Despite the intrinsic complexity of the chemical processes associated with soot production, a semi-empirical correlation between calculated and measured SN has been developed with a 40% standard deviation (De Champlain et al., 1997). By also considering reaction kinetics, Döpelheuer (1997) developed a correlation method based mainly on the concentration of carbon and oxygen in the combustion zone. The concentration of soot is considered to be proportional to the equivalence ratio, to pressure at the combustor inlet (both with exponents to be determined), and to an exponential function controlling the reaction rate. To apply the method as a reference type of correlation, soot density as a function of measured SN (Finch and Eyl, 1976; Whyte, 1982; Champagne, 1988; Hurley, 1993) has been approximated as a first step. Up to a 20% deviation exists between different correlations of soot loading and SN.
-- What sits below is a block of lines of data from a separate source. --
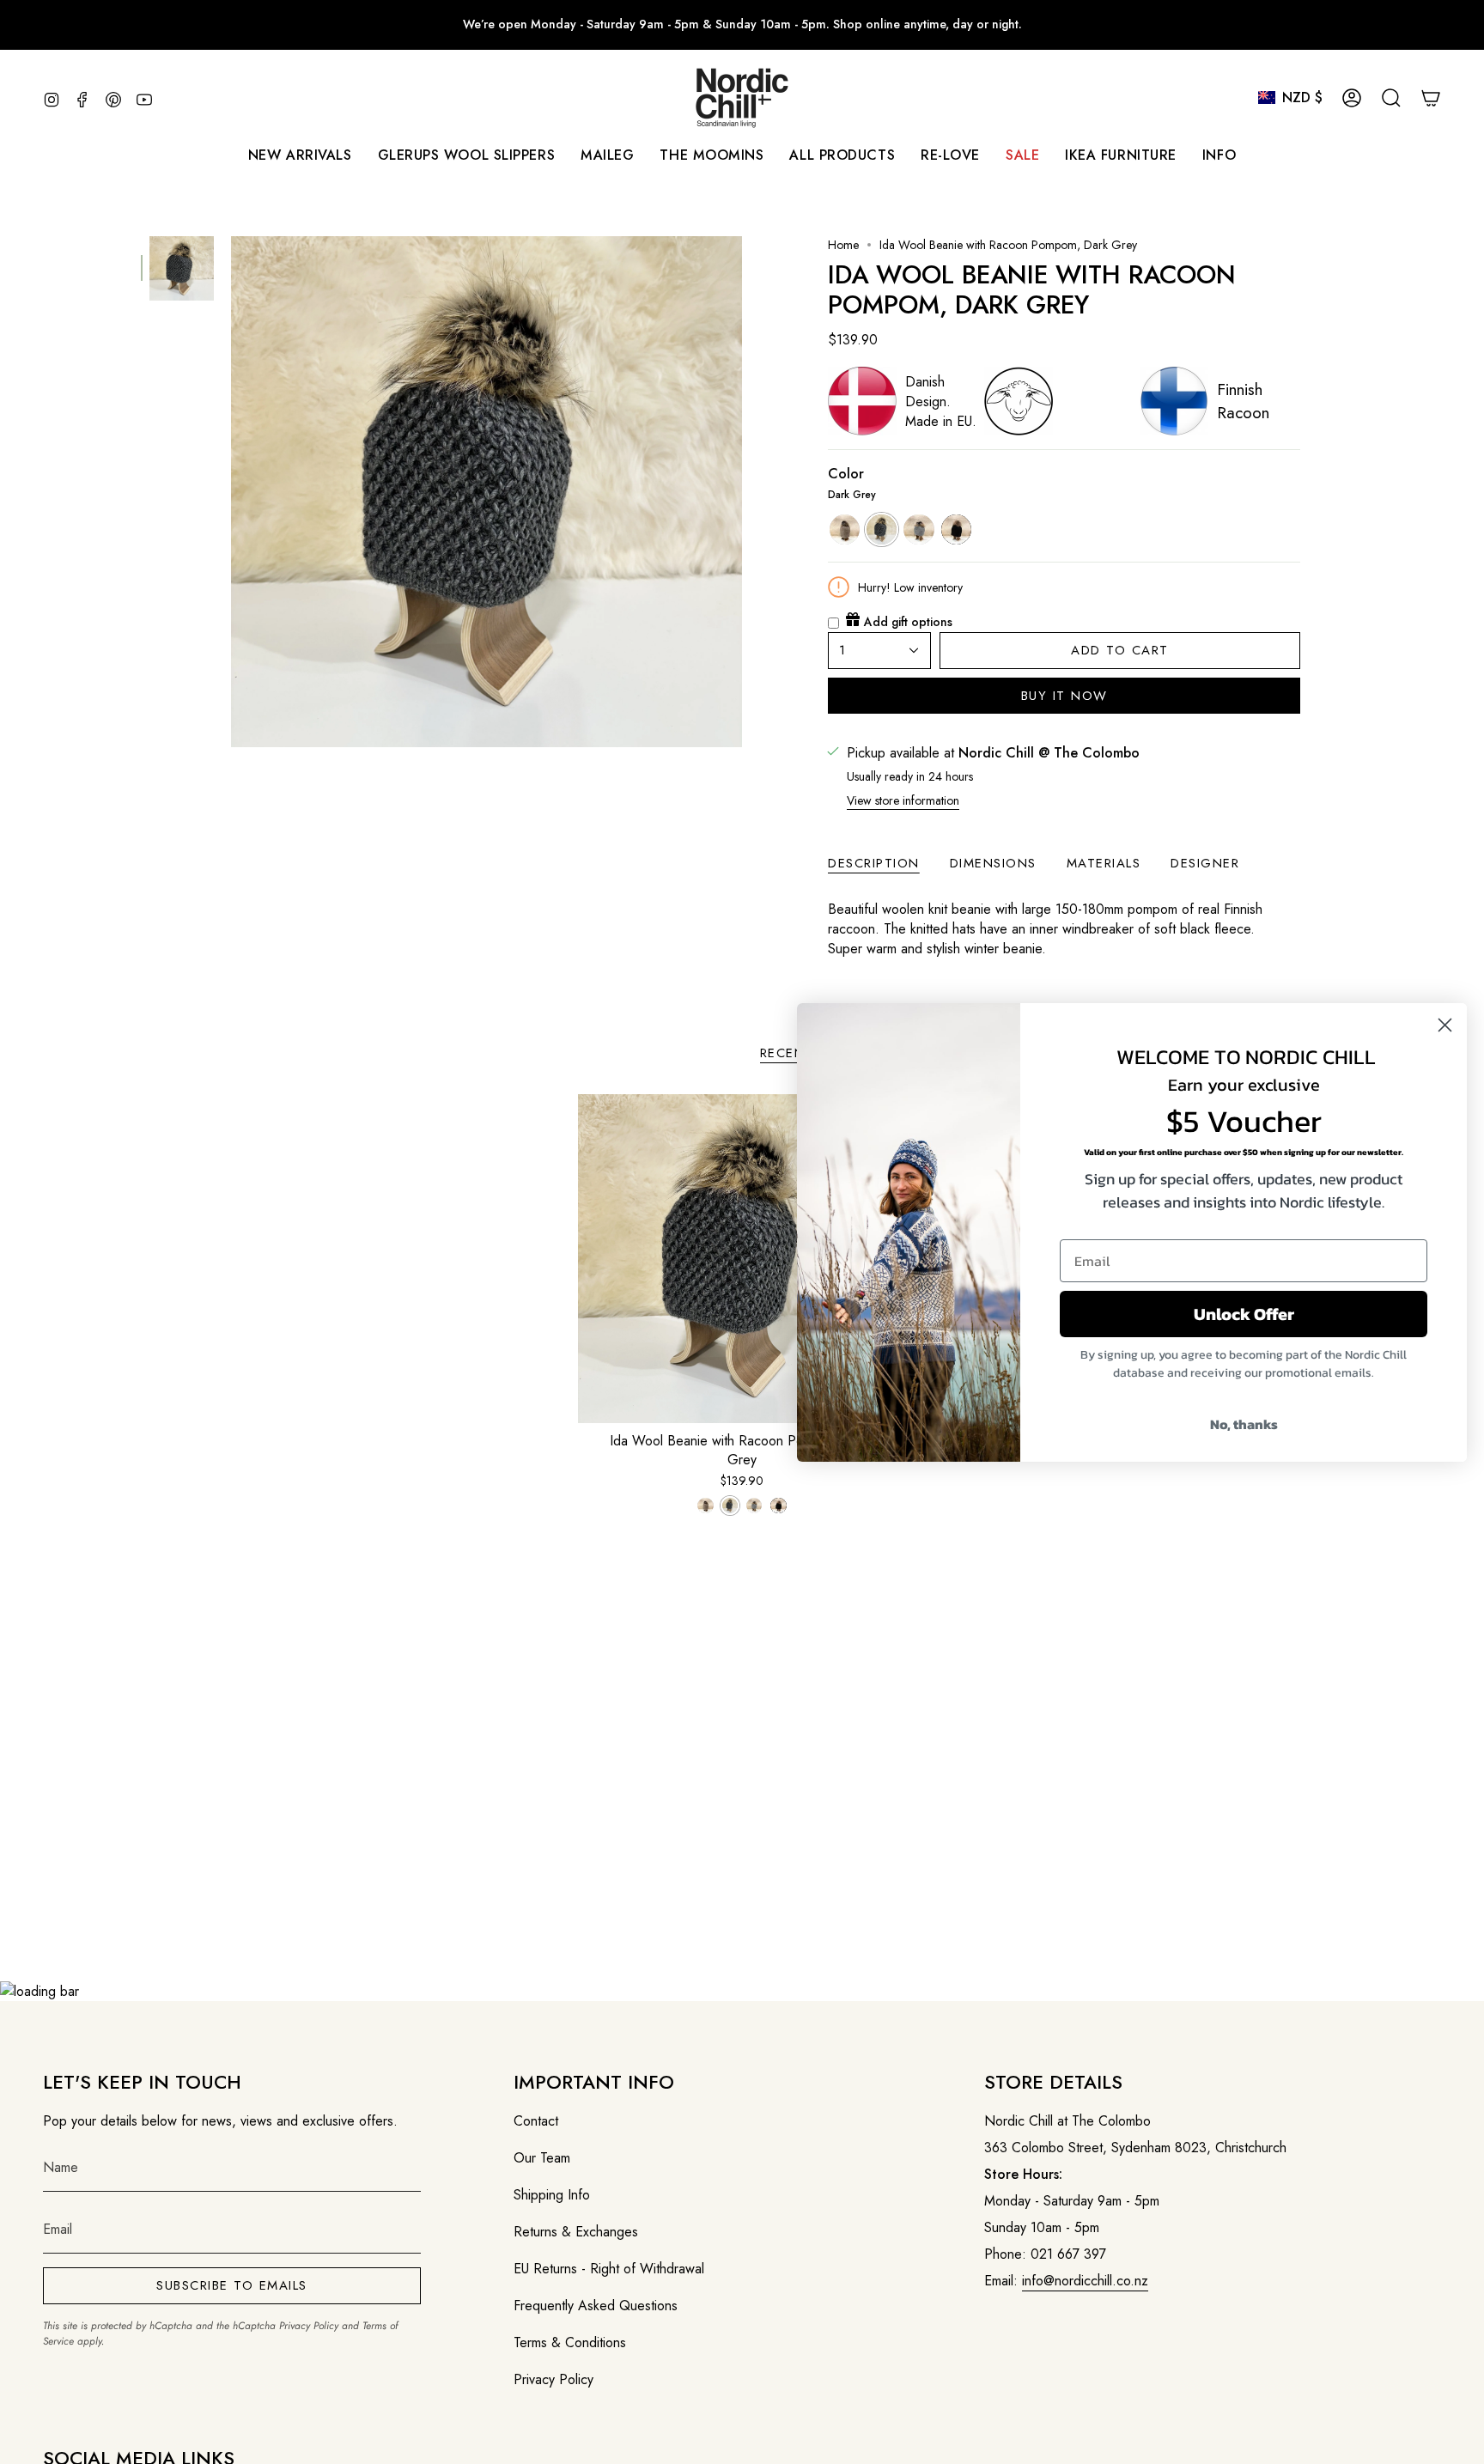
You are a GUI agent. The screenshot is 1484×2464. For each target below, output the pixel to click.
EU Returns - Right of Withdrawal (609, 2268)
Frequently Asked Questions (596, 2305)
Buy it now (1064, 695)
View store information (903, 800)
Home (843, 244)
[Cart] (1431, 98)
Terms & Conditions (570, 2342)
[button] (607, 155)
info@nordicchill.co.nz (1085, 2281)
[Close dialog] (1445, 1025)
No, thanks (1244, 1424)
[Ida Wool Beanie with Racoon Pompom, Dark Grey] (742, 1258)
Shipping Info (552, 2195)
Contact (536, 2121)
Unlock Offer (1244, 1314)
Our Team (542, 2158)
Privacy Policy (308, 2325)
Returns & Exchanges (576, 2232)
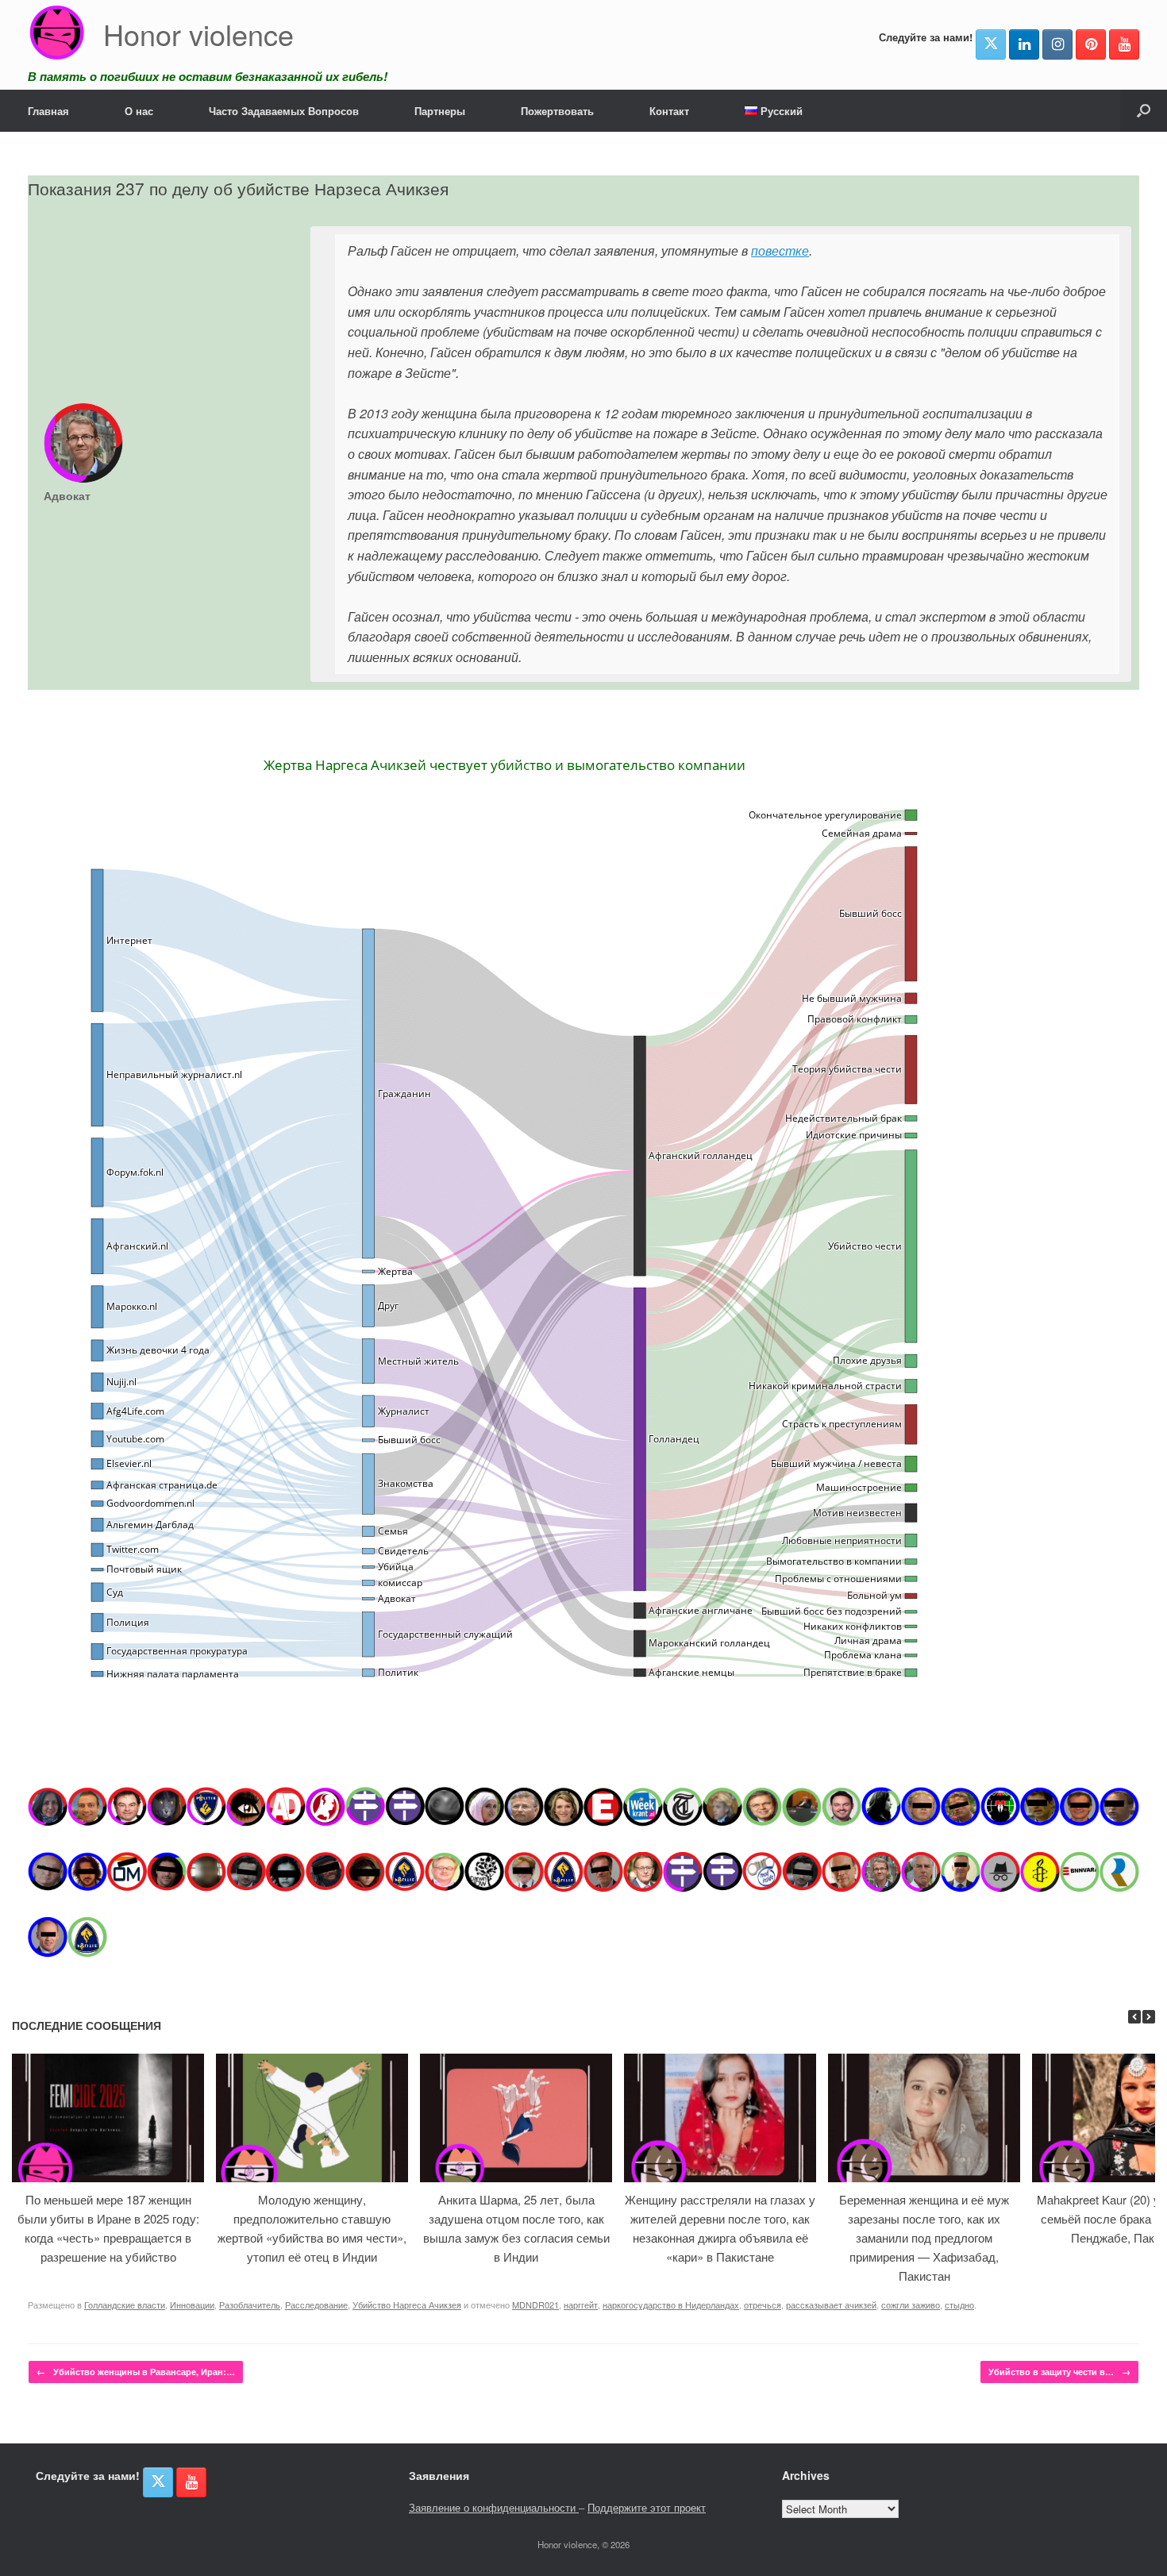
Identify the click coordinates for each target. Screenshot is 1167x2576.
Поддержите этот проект (646, 2507)
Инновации (192, 2304)
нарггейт (581, 2304)
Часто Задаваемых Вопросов (284, 110)
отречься (762, 2304)
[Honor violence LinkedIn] (1024, 44)
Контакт (669, 110)
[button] (1143, 111)
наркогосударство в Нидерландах (671, 2304)
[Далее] (1148, 2016)
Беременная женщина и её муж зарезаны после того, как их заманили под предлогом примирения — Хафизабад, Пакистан (924, 2237)
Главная (48, 110)
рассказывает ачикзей (831, 2304)
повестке (780, 250)
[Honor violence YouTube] (1124, 44)
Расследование (316, 2304)
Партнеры (439, 110)
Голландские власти (124, 2304)
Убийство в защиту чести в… (1059, 2372)
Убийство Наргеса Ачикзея (406, 2304)
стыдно (959, 2304)
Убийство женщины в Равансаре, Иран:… (136, 2372)
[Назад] (1134, 2016)
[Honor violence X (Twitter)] (991, 44)
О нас (139, 110)
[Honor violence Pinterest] (1091, 44)
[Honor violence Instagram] (1057, 44)
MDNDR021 (535, 2304)
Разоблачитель (249, 2304)
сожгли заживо (910, 2304)
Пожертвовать (557, 110)
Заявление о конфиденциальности (494, 2507)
Because of the limitations of the standard measuring method for SN (i.e., by collecting soot on a white filter paper and evaluating reflected light intensity) (ICAO, 1993), only the major particles of soot are measured; the remaining wide spectrum of very small particles are not measured (see Section 7.5.3).
The methods described above to correlate engine emissions for different operating conditions all require engine internal gas path data. Such data are normally sensitive from an engine manufacturer's point of view. Alternate correlation methods that do not expose proprietary or sensitive engine data have therefore been sought. These methods are based mainly on emission correlation with the fuel flow of an engine. Thus, SLS engine test data from certification testing, together with relevant methods of correlating emissions with engine performance in flight, is favored as one of the principal sources for the development of aircraft emission inventories. These methods are designed to use unrestricted data from the ICAO engine emission databank coupled with fuel flow data, which can easily be acquired from aircraft missions.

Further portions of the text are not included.